#### PROBLEM TO SOLVE:
Could you copy word for word only the lines between the one containing "Image resolution: width=1400" and the end of the listing below, both included, and leave out the pictures?

════════════════════

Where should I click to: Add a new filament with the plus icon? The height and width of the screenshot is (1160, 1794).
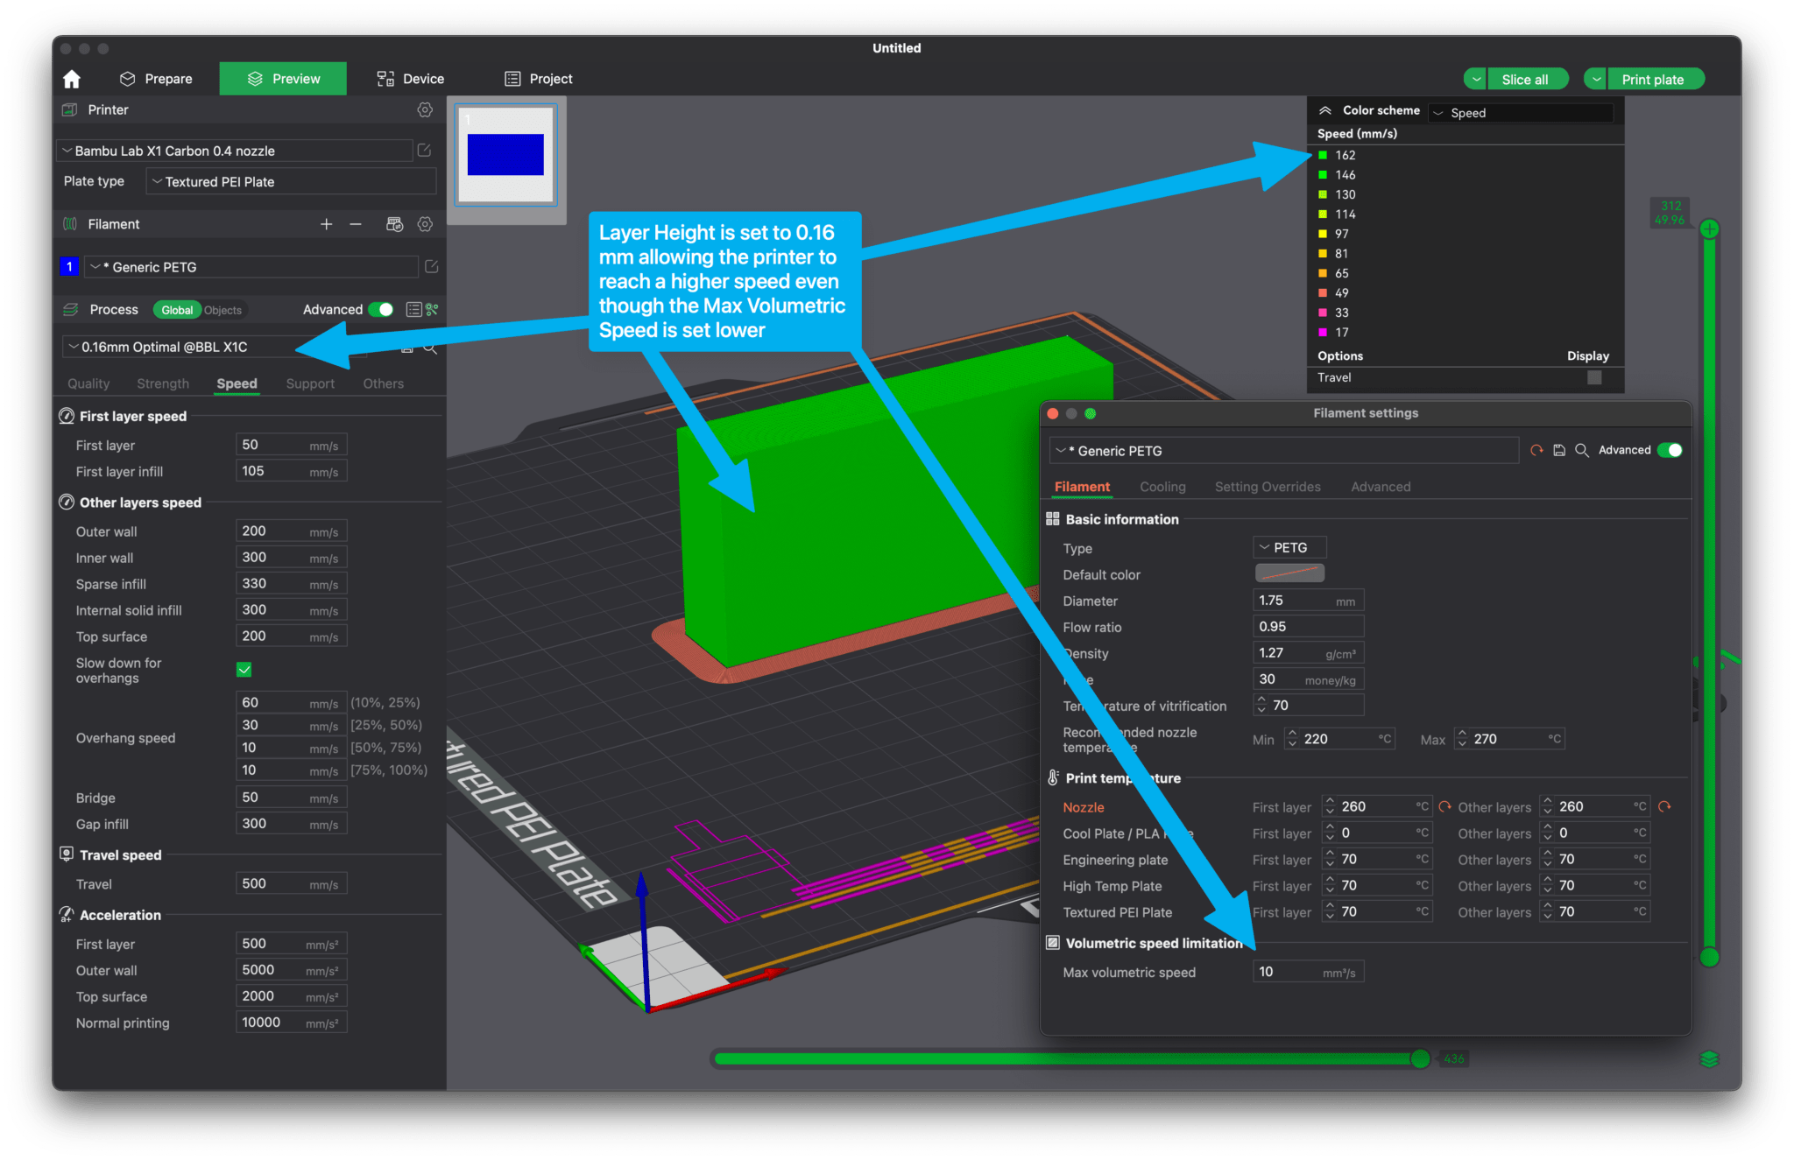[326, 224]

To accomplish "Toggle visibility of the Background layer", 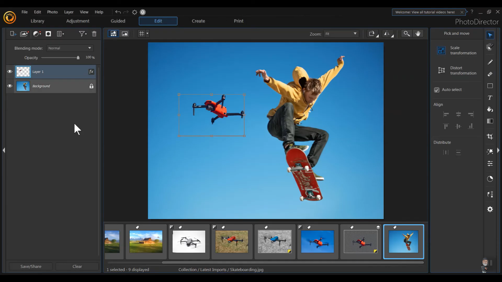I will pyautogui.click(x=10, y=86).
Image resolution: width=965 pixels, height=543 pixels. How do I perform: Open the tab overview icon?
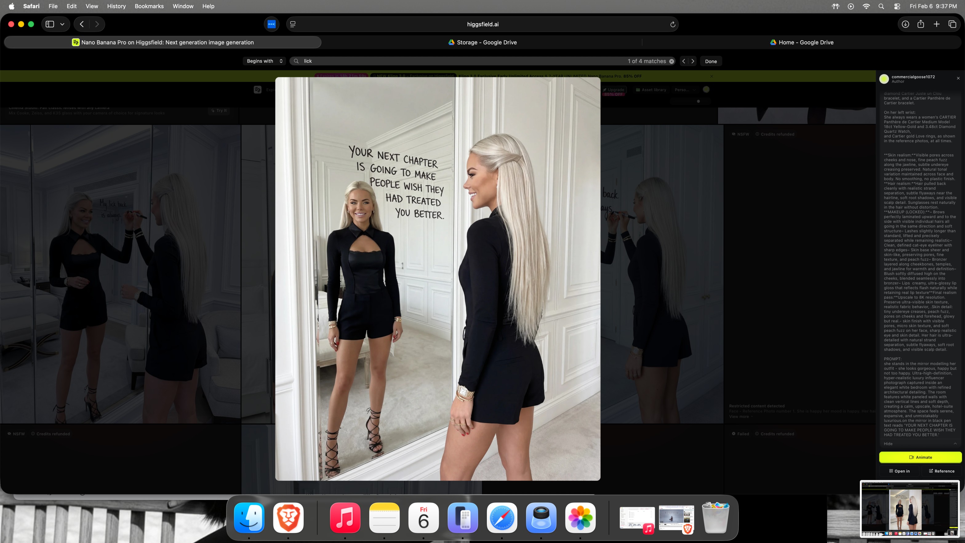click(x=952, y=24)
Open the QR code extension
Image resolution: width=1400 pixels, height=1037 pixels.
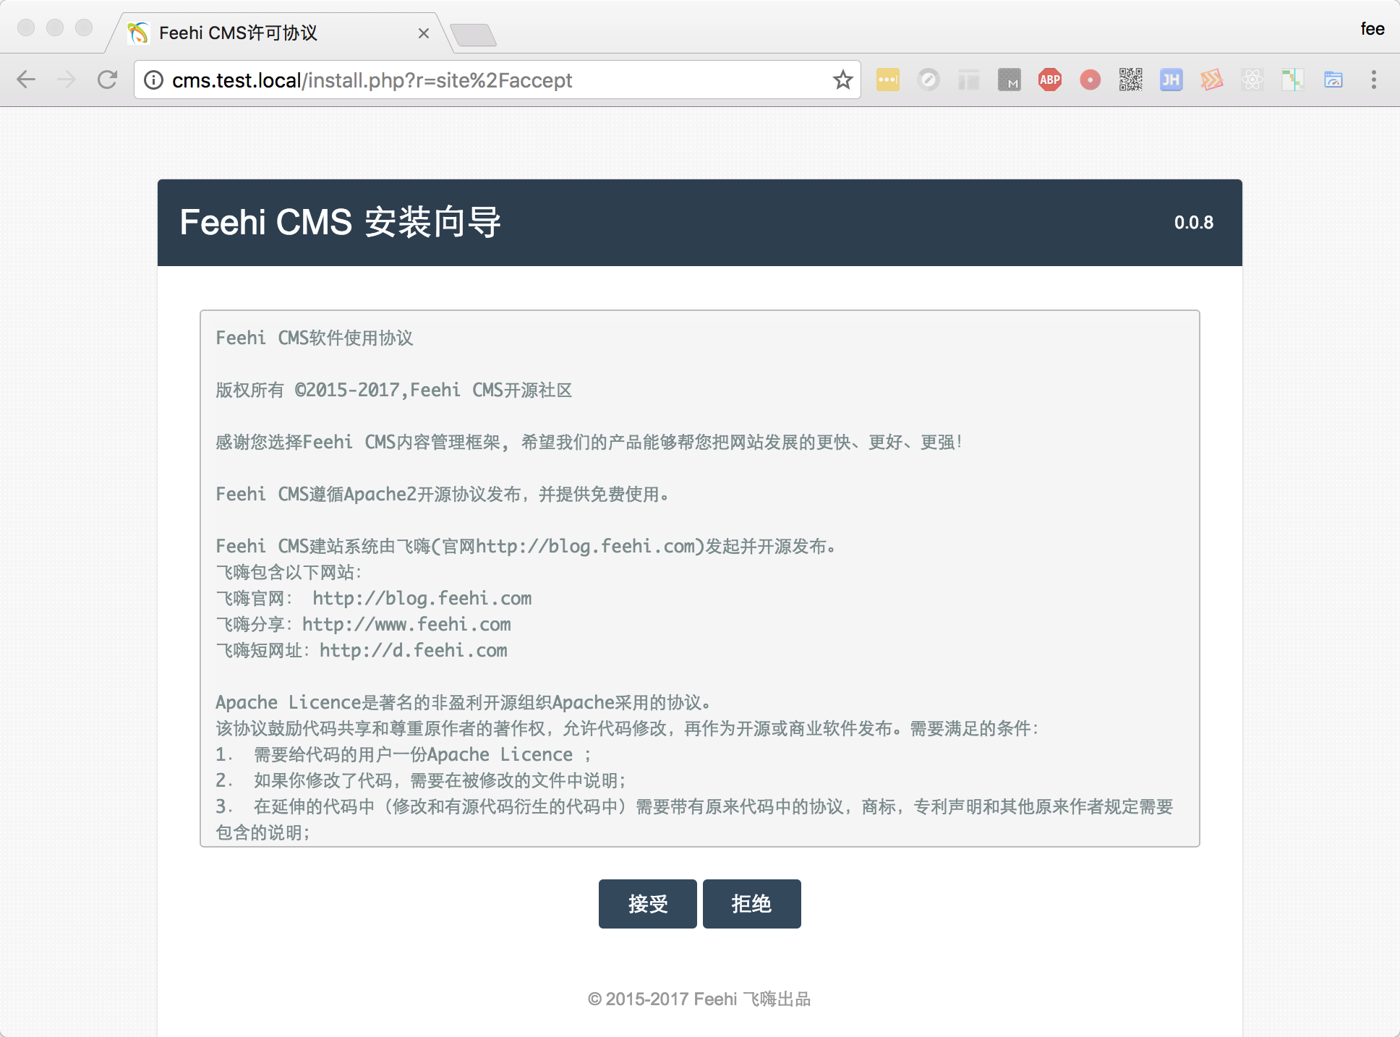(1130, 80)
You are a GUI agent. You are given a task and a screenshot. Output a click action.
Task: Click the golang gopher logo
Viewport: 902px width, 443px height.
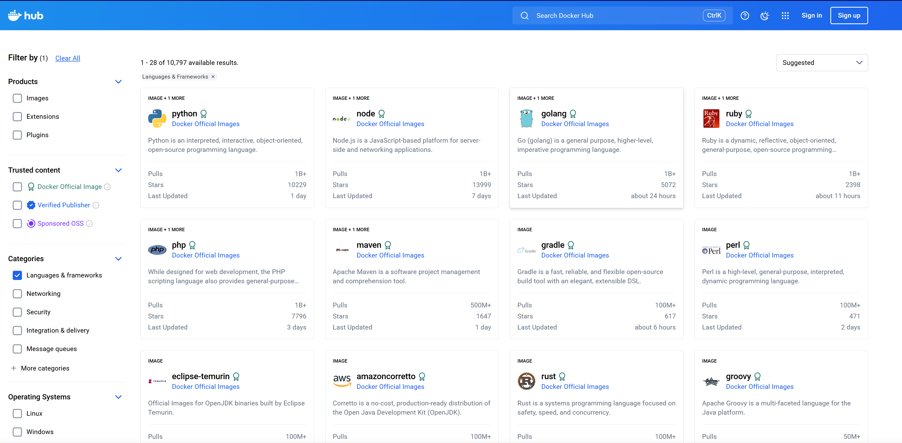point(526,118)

════════════════════

#### ANSWER TO THIS EXERCISE:
Image resolution: width=1400 pixels, height=1037 pixels.
(1130, 80)
You are a GUI agent. You are given a task and a screenshot. Output a click action.
Task: Click the golang gopher logo
Viewport: 902px width, 443px height.
point(526,118)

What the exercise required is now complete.